The agency removed 396,906 undocumented immigrants from the United States in the 2011 fiscal year, a slight increase from the previous year's 392,862 removals. Administration officials said the increase is the result of a continued focus on policing undocumented immigration, a rebuttal to claims by GOP presidential candidates and others who say the president has been too soft on unauthorized immigration.
"Smart and effective immigration enforcement relies on setting priorities for removal and executing on those priorities," ICE Director John Morton said in a statement. "These year-end totals indicate that we are making progress, with more convicted criminals, recent border crossers, egregious immigration law violators and immigration fugitives being removed from the country than ever before."
President Barack Obama faces a difficult balance on immigration as the 2012 presidential campaign heats up. Most Republicans criticize him for doing too little to eliminate unauthorized immigration, and have taken action to block the Obama administration from using prosecutorial discretion to focus on some undocumented immigrants rather than others.
Rep. Lamar Smith (R-Texas), the top Republican on the House committee overseeing immigration, announced a bill in June that would block the president from using his executive powers to halt any deportations -- even though Obama has said repeatedly he would not do so.
At the same time, prominent immigration advocates argue Obama's deportation policies could drive away Latino voters, who largely support paths to citizenship for the some 11.2 million unauthorized immigrants who are already in the country.
In August, senior administration officials tried to appease critics on the left by announcing a new deportation policy that would take family and community ties of undocumented immigrants into account when determining whether they should be removed from the United States.
Homeland Security Secretary Janet Napolitano said after the announcement that the agency would continue to deport a consistent number of unauthorized immigrants, but the deportation figures would include a larger number of immigrants who have committed serious crimes.
"The numbers are going to be very robust in terms of numbers of removal -- we don't fool around about this," Napolitano said on Aug. 30 at a Christian Science Monitor breakfast. "Our border enforcement is second to none."
The 2011 figures show slightly more undocumented immigrants who have committed crimes were deported last year than in the prior year.
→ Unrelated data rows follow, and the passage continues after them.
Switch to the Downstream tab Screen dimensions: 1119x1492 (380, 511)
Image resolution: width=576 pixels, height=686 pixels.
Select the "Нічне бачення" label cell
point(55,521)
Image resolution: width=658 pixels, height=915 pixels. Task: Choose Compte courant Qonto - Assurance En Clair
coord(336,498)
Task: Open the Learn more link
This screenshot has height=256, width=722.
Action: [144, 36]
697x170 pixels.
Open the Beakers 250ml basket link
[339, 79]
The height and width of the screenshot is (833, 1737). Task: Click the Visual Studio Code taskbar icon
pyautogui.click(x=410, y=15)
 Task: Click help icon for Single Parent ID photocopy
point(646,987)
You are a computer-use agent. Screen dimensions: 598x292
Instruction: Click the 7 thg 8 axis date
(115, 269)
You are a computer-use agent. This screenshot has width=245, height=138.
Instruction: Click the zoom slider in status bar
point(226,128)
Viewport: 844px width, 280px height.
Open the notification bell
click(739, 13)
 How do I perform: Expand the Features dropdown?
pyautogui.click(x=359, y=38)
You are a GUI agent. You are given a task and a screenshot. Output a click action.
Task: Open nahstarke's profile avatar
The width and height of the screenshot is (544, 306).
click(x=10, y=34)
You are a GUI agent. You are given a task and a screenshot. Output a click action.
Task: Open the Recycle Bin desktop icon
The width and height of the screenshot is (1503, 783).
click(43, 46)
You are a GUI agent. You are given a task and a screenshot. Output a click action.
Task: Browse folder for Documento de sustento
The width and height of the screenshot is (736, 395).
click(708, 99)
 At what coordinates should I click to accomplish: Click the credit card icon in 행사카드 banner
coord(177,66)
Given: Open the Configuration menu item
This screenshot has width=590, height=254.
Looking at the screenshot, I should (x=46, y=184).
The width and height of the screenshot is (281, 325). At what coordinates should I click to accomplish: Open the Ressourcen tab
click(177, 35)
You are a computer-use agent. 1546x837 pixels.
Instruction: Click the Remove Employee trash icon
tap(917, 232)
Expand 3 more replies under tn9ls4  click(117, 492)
ICE reported that 216,698 of the unauthorized immigrants removed in the 2011 fiscal year were convicted of felonies or misdemeanors, making up about 55 percent of the total removals. In the 2010 fiscal year, the 195,772 undocumented immigrants who had been charged with crimes -- almost 50 percent of the total removal figure -- were deported.
Former President George W. Bush deported about 30,000 fewer undocumented immigrants -- 369,221 -- in his final year in office.
The percentage of immigrants removed who were convicted of crimes has been rising since 2007, according to figures from ICE. In 2007, about 35 percent of those deported were convicted of crimes.
"What you're seeing each year is a bettering of what they're targeting and their own prioritization, in terms of their removals," said Michelle Mittelstadt of Migration Policy Institute, a think tank that tracks immigration. "Increasingly a larger share of overall removals are people who have felony or misdemeanor records. You've seen a steady uptick since 2007."
Frank Sharry, founder and executive director of pro-immigration reform organization America's Voice, said the Obama administration moved in the right direction by announcing a new deportation policy in August. But he said touting increased deportation numbers could conflict with the Obama administration's messaging on its new deportation policy.
"They are dithering on implementing the new policy, bragging about how many people they are deporting and spinning that they are focusing on the worst of the worst," he said. "If they do the same thing next year and make a similar announcement just weeks before the election they will end up suppressing the Latino vote and threatening the President's reelection. "
So far, the administration seems likely to continue to push for nearly 400,000 deportations per year, which enforcement officials say is the most they can remove under current funding levels. If Congress wants to see more deportations, Morton and Napolitano have said it should increase funding to Immigration and Customs Enforcement.
Napolitano said in August, "Congress should look at numbers if they want more deportations."
CORRECTION: An earlier version of this story incorrectly stated that Frank Sharry was referencing an increase in deportations of undocumented immigrants with criminal records as a step in the right direction, when in fact he was referring to a new deportation policy announced by the Obama administration in August. The initial version also incorrectly stated due to an editing error that there are some 11.2 undocumented immigrants in the U.S., now corrected to some 11.2 million.